Docker applications run on device agents (Doovits). They are long-running, containerised processes that:

  • Execute continuously in a main loop
  • Interact with hardware through platform and Modbus interfaces
  • Communicate with the cloud through the device agent service
  • Publish telemetry, respond to commands, and manage UI elements

Docker applications are built by subclassing pydoover.docker.Application. See Docker Applications Overview for details.

Processors

Processors are cloud-side, event-driven functions that run on processor agents. They:

  • Execute in response to events (new messages, schedule triggers, deployments)
  • Run in a serverless environment (AWS Lambda)
  • Have full access to the Data and Control APIs
  • Are stateless between invocations (but can persist state through tags and channels)

Processors are built by subclassing pydoover.processor.Application. See Processors Overview for details.

Configuration

Doover uses a JSON Schema-based configuration system. Each application defines its configuration by subclassing pydoover.config.Schema and declaring typed elements (strings, numbers, booleans, enums, objects, arrays).

Configuration is:

  • Defined in code as a Schema subclass with typed elements
  • Delivered at deployment through the platform's deployment system
  • Editable at runtime through the web portal's configuration UI (auto-generated from the schema)
  • Accessible in the application via self.config in both Docker apps and processors
from pydoover.config import Schema, Number, String

class MyConfig(Schema):
    poll_interval = Number(default=30, description="Seconds between sensor polls")
    device_name = String(default="sensor-01", description="Display name for this device")

This defines a configuration schema with two fields. The platform generates a form in the web portal for editing these values, and the application receives them at startup.

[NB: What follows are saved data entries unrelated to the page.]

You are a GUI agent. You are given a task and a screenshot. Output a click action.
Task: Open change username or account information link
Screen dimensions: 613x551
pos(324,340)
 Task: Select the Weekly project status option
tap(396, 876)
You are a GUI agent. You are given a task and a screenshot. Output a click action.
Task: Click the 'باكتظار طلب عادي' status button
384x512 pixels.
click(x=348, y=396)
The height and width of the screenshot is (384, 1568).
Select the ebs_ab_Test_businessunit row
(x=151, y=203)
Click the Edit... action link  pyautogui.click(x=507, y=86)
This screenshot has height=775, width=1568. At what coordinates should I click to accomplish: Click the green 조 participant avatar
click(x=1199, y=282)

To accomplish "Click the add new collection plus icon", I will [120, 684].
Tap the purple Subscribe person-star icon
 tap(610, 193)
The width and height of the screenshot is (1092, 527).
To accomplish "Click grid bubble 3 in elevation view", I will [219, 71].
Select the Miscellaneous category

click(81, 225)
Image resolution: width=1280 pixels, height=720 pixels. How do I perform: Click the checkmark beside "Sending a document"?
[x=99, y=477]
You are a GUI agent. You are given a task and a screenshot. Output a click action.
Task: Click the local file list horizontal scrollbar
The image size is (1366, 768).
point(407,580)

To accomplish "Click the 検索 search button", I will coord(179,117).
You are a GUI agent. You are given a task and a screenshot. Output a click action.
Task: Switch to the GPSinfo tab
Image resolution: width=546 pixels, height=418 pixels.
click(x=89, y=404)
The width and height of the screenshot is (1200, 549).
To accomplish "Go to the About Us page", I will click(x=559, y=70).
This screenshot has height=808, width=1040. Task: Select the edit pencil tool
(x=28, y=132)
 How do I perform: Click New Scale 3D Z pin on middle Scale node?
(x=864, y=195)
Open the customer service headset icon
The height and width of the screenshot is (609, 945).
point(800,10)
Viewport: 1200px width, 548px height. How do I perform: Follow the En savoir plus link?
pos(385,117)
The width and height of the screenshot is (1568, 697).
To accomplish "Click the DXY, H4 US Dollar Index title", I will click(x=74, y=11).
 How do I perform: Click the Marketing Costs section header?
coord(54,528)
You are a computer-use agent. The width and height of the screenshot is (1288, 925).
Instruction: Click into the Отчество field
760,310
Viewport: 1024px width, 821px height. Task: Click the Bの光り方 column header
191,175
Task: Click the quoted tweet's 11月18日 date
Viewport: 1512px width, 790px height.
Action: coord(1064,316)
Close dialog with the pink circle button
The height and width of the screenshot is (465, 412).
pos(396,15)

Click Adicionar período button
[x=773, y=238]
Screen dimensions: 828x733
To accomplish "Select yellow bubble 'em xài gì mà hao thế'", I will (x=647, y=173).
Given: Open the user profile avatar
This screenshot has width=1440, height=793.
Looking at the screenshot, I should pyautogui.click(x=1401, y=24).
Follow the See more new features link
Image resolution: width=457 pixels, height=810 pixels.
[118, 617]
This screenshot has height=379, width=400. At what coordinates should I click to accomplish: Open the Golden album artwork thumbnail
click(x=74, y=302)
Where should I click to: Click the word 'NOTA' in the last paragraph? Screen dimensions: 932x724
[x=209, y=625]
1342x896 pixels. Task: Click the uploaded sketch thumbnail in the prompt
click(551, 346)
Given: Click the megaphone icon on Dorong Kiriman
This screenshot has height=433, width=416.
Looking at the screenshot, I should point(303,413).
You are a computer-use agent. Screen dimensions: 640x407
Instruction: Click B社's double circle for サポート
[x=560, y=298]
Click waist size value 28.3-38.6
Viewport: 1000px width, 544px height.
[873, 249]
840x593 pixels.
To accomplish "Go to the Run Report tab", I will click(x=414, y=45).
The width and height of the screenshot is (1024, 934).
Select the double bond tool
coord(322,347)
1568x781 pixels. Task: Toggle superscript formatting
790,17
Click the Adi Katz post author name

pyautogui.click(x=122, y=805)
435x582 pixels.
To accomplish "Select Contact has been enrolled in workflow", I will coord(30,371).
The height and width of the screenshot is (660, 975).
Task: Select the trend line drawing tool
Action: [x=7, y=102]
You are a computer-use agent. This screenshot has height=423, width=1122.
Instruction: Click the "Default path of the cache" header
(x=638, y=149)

For full configuration documentation, see Configuration Overview.

UI Elements

Doover provides a declarative UI system for building interactive device interfaces rendered in the web portal. UI elements are defined in application code and automatically synchronised to the portal.

There are three categories of UI elements:

  • Variables (display elements): Show data to the user. Includes NumericVariable, TextVariable, BooleanVariable, DateTimeVariable, TimestampVariable, and MultiplotVariable.
  • Interactions (input elements): Accept user input. Includes Button, Switch, Slider, Select, and Parameter.
  • Containers (layout elements): Organise other elements into groups. Includes Submodule, ApplicationContainer, RemoteComponent, and TabContainer.

UI elements can be bound to tags, allowing the display to update automatically when tag values change, and user interactions to write back to tags.

For full UI documentation, see UI Overview.

Notifications

The notification system enables alerts when specific conditions are met. It consists of two parts:

  • Endpoints define where notifications are delivered: email addresses, SMS phone numbers, web push subscriptions, or HTTP webhook URLs.
  • Subscriptions define what triggers a notification: topic-based rules that match against channel events or tag triggers.

Notifications are configured through the Control API and can be managed programmatically or through the web portal.

# Create an email notification endpoint
client.create_notification_endpoint(
    agent_id="a1b2c3d4-e5f6-7890-abcd-ef1234567890",
    endpoint_type="email",
    address="alerts@example.com",
)

This registers an email address as a notification destination on the specified agent. You can then create subscriptions that route specific events to this endpoint.

For full notification documentation, see Notifications.